Task | Render the data from the line with "Given: Open the Home Folder launcher icon" to the line with "The height and width of the screenshot is (1001, 1204).", both included, as a Markdown table with two columns: Entry No. for a running row number and Text for the line itself. Leave out any blank lines.

Listed records |
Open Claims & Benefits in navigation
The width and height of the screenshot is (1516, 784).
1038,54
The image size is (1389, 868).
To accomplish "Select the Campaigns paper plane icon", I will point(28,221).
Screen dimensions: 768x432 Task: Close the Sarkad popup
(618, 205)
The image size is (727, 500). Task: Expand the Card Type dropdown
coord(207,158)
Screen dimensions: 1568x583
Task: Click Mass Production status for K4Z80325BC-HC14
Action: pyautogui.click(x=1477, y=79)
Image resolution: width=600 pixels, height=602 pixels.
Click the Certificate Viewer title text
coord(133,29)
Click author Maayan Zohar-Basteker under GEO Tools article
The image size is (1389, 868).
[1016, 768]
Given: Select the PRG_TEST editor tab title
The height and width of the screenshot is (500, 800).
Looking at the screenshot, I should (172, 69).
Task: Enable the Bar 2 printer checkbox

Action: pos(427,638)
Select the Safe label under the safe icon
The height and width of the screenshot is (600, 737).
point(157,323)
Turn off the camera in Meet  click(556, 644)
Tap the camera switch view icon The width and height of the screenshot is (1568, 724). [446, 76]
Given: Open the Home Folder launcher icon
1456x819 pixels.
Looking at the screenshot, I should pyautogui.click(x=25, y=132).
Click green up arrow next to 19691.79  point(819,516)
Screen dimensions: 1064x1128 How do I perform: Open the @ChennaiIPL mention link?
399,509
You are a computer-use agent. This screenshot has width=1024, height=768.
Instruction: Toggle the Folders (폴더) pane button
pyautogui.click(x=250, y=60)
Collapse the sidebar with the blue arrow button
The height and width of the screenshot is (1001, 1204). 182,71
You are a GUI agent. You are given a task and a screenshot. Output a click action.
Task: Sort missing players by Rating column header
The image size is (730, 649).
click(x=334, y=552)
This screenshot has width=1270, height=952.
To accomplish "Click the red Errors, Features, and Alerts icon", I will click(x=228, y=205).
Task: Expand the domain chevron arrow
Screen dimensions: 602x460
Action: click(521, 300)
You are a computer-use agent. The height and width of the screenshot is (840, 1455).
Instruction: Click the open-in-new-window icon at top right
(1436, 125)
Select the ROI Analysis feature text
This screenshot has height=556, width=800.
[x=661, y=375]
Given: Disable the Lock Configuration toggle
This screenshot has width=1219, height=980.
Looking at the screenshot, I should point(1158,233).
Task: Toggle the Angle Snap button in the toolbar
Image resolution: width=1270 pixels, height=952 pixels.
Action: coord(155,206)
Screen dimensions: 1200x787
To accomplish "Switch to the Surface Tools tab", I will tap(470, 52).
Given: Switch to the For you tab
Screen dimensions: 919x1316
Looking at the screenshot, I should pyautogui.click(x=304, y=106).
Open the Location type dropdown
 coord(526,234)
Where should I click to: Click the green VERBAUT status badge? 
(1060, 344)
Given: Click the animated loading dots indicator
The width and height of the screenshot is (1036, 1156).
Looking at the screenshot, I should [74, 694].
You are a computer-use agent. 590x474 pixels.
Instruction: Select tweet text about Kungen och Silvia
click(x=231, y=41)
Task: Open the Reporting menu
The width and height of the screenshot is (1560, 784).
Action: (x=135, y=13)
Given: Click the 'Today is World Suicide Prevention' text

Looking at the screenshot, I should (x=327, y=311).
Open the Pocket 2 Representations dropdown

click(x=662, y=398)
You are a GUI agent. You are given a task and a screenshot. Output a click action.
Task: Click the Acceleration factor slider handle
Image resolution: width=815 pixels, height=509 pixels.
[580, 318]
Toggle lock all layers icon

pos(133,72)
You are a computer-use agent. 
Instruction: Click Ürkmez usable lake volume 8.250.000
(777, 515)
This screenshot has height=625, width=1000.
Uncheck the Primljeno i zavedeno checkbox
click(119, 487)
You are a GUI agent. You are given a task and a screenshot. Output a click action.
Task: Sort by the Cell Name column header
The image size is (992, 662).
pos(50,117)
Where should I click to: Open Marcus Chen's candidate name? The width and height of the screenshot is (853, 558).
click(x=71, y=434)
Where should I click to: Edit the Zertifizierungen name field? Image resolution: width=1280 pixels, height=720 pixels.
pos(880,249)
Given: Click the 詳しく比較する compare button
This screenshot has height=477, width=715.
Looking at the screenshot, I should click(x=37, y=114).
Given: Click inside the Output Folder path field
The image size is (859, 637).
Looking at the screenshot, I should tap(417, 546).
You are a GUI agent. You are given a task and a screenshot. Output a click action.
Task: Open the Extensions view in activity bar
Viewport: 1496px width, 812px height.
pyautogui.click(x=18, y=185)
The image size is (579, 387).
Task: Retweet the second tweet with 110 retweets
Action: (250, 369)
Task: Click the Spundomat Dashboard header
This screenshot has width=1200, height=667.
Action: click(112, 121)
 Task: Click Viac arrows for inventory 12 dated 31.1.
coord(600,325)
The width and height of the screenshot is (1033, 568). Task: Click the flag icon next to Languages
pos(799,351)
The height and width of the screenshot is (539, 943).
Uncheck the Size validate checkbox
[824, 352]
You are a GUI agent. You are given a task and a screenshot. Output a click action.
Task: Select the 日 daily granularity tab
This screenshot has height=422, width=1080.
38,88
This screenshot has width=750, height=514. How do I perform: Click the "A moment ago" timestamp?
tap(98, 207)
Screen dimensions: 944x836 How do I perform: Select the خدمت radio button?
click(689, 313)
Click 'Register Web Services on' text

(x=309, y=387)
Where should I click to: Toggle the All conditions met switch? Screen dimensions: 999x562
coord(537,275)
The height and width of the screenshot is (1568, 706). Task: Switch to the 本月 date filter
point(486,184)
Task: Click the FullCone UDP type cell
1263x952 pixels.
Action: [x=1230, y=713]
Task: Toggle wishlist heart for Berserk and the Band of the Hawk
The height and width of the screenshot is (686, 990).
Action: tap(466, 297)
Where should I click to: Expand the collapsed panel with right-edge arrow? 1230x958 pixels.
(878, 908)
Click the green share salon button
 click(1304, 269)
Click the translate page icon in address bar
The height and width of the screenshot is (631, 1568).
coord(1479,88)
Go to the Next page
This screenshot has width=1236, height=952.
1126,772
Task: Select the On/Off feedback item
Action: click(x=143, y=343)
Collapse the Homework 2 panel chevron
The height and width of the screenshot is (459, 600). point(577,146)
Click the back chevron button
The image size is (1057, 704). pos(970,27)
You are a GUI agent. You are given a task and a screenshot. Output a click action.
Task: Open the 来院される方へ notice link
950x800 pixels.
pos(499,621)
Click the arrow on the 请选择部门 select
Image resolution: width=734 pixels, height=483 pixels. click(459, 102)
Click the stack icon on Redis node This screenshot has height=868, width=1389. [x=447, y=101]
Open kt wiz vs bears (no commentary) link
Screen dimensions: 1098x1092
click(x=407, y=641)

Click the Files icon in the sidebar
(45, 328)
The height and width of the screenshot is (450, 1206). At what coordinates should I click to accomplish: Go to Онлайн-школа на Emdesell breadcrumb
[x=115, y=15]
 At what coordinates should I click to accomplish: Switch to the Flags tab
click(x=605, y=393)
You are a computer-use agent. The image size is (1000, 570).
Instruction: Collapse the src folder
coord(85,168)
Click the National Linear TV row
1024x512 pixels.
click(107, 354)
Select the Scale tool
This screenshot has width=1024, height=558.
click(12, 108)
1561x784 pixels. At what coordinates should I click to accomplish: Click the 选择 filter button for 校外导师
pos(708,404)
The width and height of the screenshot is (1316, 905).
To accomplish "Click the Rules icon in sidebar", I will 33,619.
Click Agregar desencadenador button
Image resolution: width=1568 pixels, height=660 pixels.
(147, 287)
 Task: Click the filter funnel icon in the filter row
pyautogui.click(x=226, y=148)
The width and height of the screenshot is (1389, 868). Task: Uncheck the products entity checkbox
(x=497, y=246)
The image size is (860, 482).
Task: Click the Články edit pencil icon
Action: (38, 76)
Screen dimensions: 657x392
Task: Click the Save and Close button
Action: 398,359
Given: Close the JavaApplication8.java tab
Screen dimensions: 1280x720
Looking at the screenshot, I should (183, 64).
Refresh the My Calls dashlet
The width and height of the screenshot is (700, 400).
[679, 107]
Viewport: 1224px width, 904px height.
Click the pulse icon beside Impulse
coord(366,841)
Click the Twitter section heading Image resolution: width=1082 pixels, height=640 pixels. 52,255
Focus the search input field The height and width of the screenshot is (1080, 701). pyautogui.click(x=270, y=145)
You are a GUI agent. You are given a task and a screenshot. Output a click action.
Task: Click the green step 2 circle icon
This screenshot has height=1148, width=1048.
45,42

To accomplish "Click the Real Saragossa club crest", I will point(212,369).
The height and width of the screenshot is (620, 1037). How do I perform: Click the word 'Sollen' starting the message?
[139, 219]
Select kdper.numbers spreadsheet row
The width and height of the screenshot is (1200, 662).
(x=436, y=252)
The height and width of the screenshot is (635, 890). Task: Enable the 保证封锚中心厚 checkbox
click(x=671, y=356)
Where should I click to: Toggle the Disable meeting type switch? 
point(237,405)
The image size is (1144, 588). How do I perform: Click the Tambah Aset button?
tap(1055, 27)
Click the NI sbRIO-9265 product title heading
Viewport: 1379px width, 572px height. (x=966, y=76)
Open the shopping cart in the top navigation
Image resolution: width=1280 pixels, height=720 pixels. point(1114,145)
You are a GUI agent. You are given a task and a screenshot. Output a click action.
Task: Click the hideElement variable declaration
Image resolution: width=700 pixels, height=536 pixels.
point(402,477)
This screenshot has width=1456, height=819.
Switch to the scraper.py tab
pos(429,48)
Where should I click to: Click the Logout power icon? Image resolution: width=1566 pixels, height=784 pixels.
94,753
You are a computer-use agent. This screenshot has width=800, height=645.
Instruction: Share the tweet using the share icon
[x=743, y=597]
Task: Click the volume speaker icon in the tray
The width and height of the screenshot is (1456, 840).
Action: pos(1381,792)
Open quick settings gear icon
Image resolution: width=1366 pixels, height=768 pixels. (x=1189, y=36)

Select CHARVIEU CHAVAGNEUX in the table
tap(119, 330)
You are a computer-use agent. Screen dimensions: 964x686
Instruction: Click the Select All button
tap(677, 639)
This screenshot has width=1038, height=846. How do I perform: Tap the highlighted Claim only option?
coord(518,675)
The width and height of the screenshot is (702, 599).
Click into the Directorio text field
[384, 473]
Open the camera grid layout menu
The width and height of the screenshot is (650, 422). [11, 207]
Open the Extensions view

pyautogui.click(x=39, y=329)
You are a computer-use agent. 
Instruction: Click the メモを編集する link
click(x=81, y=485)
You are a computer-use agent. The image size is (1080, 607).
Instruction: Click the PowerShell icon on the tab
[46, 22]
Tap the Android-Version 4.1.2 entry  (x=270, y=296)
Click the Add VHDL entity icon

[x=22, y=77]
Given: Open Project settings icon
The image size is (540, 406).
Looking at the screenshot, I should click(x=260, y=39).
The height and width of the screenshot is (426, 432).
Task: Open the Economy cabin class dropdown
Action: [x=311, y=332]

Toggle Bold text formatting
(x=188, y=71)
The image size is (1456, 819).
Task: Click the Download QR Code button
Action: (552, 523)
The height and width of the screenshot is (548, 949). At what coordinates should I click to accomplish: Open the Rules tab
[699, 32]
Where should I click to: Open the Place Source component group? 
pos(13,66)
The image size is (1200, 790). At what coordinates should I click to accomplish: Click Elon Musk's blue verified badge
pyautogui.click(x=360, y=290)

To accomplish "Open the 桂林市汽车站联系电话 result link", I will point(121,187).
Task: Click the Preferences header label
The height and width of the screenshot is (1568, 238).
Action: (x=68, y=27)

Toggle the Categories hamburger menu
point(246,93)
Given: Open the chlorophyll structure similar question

Completed task |
| Entry No. | Text |
|---|---|
| 1 | Given: Open the Home Folder launcher icon |
| 2 | 1456x819 pixels. |
| 3 | Looking at the screenshot, I should pyautogui.click(x=25, y=132). |
| 4 | Click green up arrow next to 19691.79  point(819,516) |
| 5 | Screen dimensions: 1064x1128 How do I perform: Open the @ChennaiIPL mention link? |
| 6 | 399,509 |
| 7 | You are a computer-use agent. This screenshot has width=1024, height=768. |
| 8 | Instruction: Toggle the Folders (폴더) pane button |
| 9 | pyautogui.click(x=250, y=60) |
| 10 | Collapse the sidebar with the blue arrow button |
| 11 | The height and width of the screenshot is (1001, 1204). 182,71 |